(Bloomberg News) The dollar weakened against the euro on speculation the Federal Reserve may introduce another round of asset purchases after a report last week showed U.S. employers added fewer jobs than forecast.
The greenback slumped against higher-yielding currencies, which benefited during the Fed's first two buying programs, known as quantitative easing. The yen declined versus most major peers after rising earlier as Japan returned to a current- account surplus, boosting its haven appeal amid concern the global economic recovery is slowing. The Swiss franc rose beyond the 1.20-per-euro ceiling imposed by the nation's central bank.
"The market is torn between two dominant themes: risk aversion, which is dollar positive, and the fear that last Friday's payrolls numbers could bring back quantitative easing, which is dollar negative," said Boris Schlossberg, director of research at the online currency trader GFT Forex in New York.
The dollar declined 0.3 percent to $1.3133 at 1:19 p.m. New York time after gaining earlier as much as 0.5 percent. The U.S. currency was little changed at 81.64 yen after dropping 0.4 percent earlier.

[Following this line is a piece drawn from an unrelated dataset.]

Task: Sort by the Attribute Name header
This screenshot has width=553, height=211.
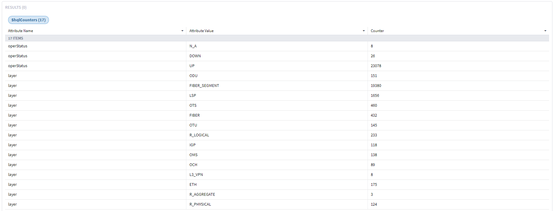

Europe's shared currency appreciated 0.3 percent to 107.22 after falling earlier to 106.12, the weakest level since March 7.
Markets in Australia, New Zealand and the U.K. are closed today for a public holiday.
Nonfarm payrolls increased by 120,000 in March, the least in five months, the Labor Department reported April 6. Economists in a Bloomberg News survey forecast a gain of 205,000.
The Fed has pledged to keep its target lending rate at a record low range of zero to 0.25 percent through at least late 2014. It will hold off on increasing monetary accommodation unless the U.S. economic expansion falters or prices rise at a rate slower than its target, according to minutes of the central bank's March 13 meeting released last week.